The complex decorative program of this and the following three rooms was drawn up by Michelangelo Buonarroti the Younger.
The theme of this first room, decorated between 1613 and 1635, is a eulogy of Michelangelo, in the form of a singular pictorial biography realized by the most important artists then at work in Florence, including Empoli, Passignano, Artemisia Gentileschi, Giovanni da San Giovanni, Matteo Rosselli and Francesco Furini. Most of the ten canvases on the wall represent meetings between Michelangelo and popes and sovereigns. The canvases on the ceiling depict scenes of the death and apotheosis of the artist, surrounded by allegories of his qualities.
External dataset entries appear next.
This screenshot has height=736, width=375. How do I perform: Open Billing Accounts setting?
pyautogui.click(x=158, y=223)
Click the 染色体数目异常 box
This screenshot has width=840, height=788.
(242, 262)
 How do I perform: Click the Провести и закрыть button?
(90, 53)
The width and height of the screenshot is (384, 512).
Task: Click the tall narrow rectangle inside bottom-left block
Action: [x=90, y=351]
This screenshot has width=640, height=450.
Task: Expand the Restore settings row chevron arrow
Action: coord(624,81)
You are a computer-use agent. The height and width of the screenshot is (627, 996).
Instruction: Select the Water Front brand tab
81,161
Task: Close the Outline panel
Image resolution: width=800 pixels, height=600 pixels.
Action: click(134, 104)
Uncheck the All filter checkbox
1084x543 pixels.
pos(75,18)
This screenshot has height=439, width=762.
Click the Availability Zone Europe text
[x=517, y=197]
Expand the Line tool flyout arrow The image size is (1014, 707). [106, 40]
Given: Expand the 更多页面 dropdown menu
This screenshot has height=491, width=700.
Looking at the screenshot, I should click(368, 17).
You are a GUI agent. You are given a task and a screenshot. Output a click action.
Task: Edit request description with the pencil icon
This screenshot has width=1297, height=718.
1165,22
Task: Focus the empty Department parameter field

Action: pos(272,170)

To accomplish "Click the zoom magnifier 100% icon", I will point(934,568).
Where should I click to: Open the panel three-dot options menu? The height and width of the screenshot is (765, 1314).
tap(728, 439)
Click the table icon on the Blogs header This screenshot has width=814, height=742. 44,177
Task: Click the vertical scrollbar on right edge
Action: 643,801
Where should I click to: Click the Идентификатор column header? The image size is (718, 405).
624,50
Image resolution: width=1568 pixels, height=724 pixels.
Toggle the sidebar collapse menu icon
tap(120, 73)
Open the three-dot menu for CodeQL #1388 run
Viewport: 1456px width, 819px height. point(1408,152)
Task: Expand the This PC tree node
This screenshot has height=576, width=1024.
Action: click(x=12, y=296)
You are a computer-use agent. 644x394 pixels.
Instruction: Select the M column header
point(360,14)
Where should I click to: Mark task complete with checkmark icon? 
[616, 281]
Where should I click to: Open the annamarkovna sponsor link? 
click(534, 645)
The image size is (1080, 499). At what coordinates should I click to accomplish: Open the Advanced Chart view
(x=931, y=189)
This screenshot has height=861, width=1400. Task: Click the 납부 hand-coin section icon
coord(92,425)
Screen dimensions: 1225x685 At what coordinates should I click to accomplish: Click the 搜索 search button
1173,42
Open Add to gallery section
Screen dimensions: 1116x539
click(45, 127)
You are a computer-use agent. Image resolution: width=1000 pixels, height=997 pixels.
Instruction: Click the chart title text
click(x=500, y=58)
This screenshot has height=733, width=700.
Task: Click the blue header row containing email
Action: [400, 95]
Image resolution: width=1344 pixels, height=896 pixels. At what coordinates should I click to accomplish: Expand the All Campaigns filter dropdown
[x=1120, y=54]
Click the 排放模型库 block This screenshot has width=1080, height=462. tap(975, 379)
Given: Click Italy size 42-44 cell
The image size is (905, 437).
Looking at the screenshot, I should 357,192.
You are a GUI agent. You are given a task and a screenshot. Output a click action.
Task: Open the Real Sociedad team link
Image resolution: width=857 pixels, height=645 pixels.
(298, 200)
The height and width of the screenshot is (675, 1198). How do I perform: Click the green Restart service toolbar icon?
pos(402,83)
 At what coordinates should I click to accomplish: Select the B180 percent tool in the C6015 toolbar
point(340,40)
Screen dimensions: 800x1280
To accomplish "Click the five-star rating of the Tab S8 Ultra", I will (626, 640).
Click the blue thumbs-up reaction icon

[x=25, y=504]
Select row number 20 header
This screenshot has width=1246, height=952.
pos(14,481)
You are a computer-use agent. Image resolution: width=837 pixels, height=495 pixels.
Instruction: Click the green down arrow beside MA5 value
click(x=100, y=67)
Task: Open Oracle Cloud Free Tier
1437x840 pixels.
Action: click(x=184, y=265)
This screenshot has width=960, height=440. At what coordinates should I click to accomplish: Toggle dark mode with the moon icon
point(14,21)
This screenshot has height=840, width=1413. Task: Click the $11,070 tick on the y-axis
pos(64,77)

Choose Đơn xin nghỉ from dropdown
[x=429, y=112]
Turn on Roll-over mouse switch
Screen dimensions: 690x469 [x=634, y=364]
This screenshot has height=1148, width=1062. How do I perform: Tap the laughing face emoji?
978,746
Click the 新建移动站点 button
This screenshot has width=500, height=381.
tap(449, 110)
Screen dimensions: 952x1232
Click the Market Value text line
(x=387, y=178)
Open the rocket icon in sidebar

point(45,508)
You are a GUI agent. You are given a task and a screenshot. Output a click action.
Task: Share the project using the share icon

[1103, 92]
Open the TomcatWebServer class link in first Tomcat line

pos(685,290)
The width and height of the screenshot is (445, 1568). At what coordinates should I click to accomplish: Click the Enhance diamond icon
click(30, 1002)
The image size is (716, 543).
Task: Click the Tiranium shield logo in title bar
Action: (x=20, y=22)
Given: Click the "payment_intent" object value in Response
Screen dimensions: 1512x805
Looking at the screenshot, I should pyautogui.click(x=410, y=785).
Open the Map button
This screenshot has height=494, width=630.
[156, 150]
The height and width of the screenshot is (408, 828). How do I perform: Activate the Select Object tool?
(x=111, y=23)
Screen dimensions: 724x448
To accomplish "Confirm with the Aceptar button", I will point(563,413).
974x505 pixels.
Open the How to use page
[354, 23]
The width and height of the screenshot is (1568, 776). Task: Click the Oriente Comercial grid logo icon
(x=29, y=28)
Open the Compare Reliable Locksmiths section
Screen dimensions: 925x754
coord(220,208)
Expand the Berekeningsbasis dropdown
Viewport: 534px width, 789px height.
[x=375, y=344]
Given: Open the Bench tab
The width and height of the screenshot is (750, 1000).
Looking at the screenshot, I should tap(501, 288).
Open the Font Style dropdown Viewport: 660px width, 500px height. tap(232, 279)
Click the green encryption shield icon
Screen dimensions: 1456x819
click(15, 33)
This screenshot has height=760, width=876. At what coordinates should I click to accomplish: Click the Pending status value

The mon- ochromes refer to episodes from his life that are taken as examples of his virtues. The decoration is completed by three sculptures: an effigy of Michelangelo by Antonio Novelli (1600-1662) and personifications of the active and contemplative life by Domenico Pieratti (who died in 1656). The numerous Latin inscriptions were supplied by the scholar Jacopo Soldani (1579-1651). The floor, made of glazed polychrome tiles from Montelupo, was laid in 1616 and it is the only floor of the period in the Casa. The inlaid decorations of the wooden doors were made by Benedetto Calenzuoli to designs by Pietro da Cortona (1596-1669), who was Michelangelo the Younger’s guest in 1637 and in 1641-1642.
Up until 1875 the Battle of the Centaurs was exhibited in the Galleria, beneath the large picture by Ascanio Condivi (1515-1574) based on a cartoon by Michelangelo that Michelangelo the Younger had bought as his great ancestor’s own work.